■ Data supplied:
• • • • •

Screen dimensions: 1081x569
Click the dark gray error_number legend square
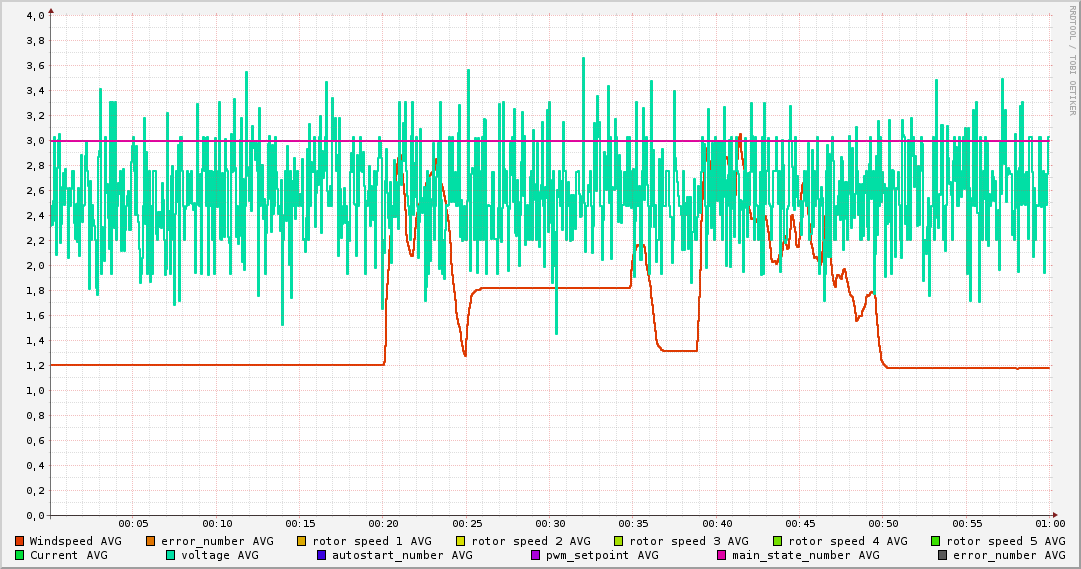tap(942, 555)
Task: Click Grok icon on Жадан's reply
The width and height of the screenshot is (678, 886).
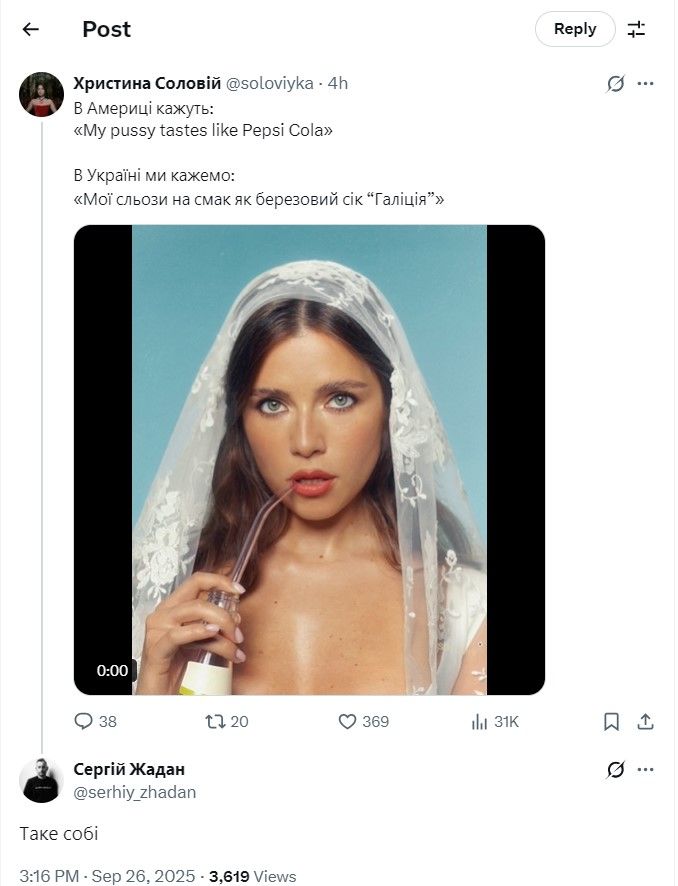Action: coord(616,770)
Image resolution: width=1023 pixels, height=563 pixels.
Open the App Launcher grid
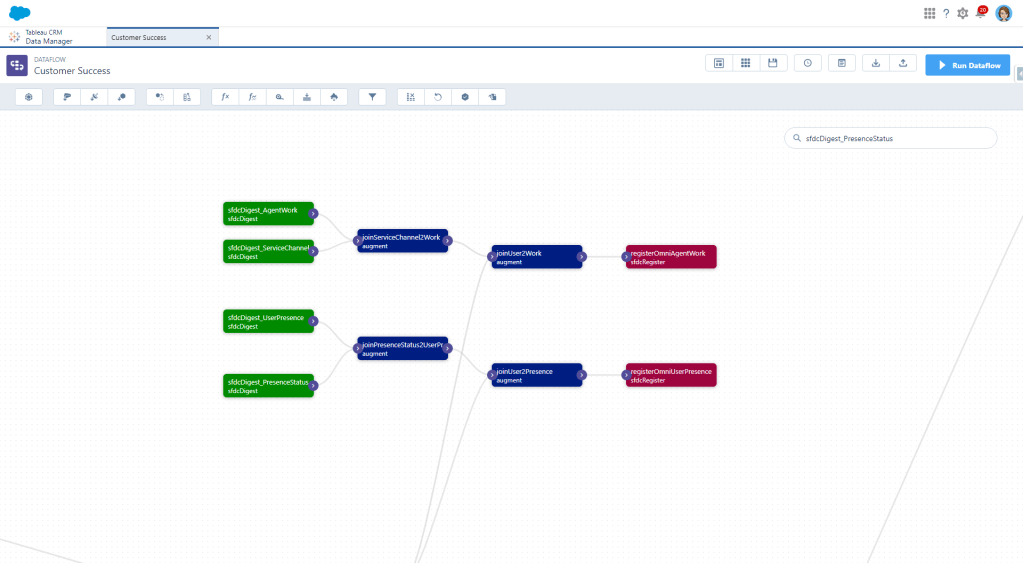click(x=929, y=13)
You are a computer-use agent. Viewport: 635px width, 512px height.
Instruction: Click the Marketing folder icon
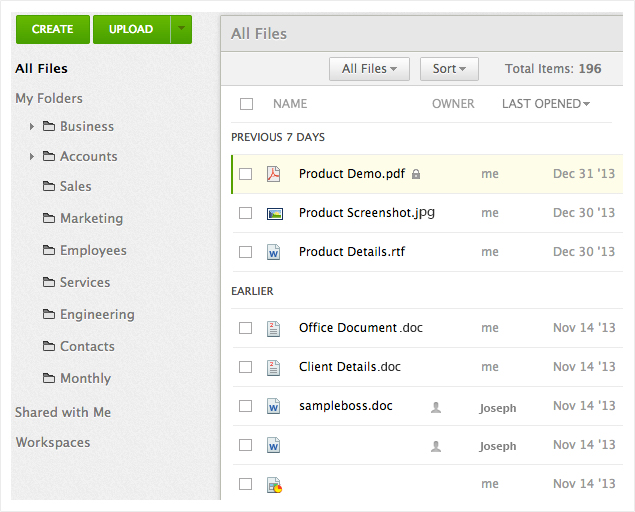tap(49, 219)
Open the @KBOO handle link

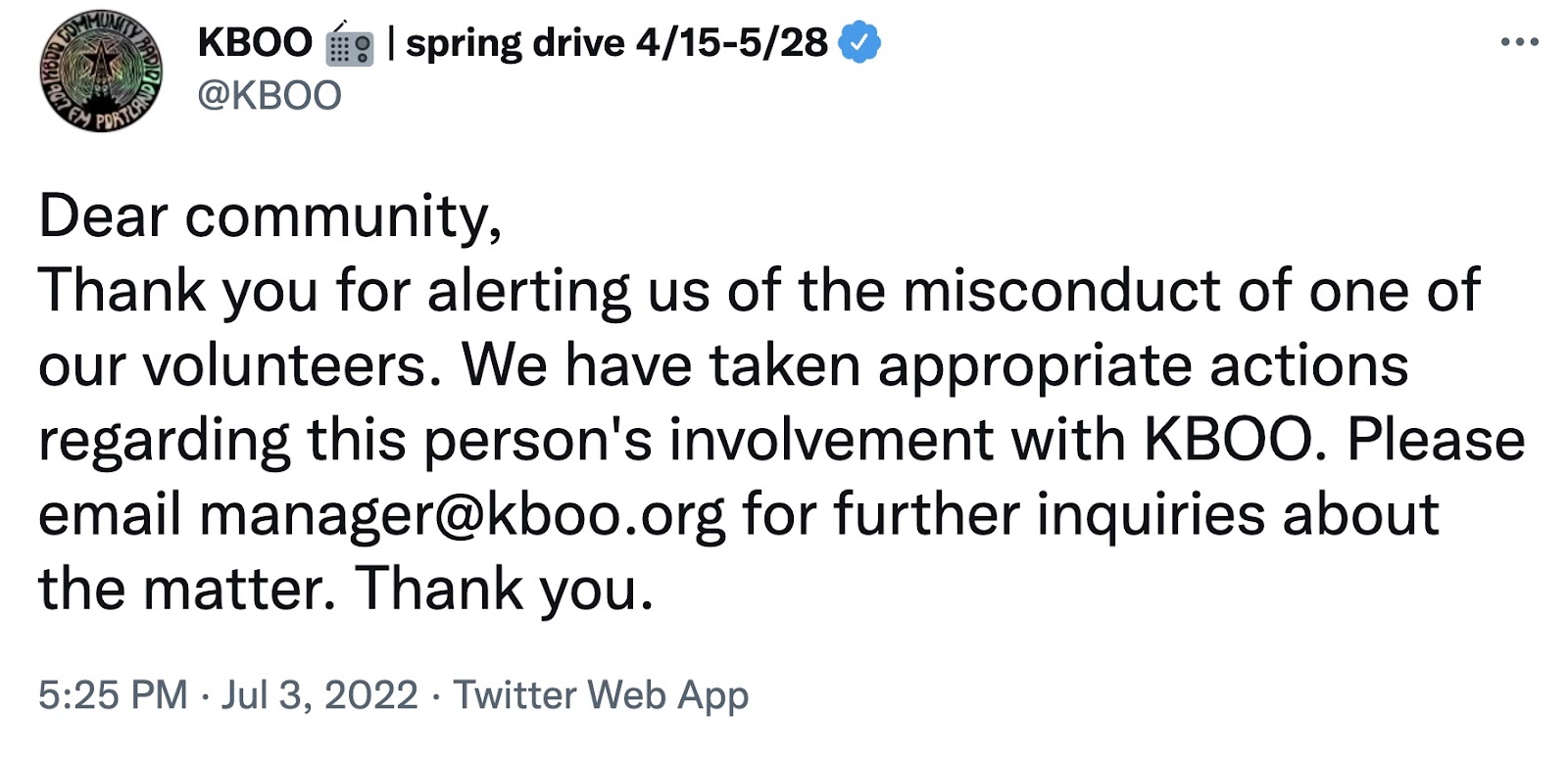click(x=270, y=95)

• • • • •

Return every line above verbatim, pictures excluded.

Screen dimensions: 1081x569
Click the dark gray error_number legend square
tap(942, 555)
Task: Click Grok icon on Жадан's reply
The width and height of the screenshot is (678, 886).
Action: coord(616,770)
Image resolution: width=1023 pixels, height=563 pixels.
Open the App Launcher grid
click(x=929, y=13)
You are a computer-use agent. Viewport: 635px width, 512px height.
Instruction: Click the Marketing folder icon
tap(49, 219)
Open the @KBOO handle link

click(x=270, y=95)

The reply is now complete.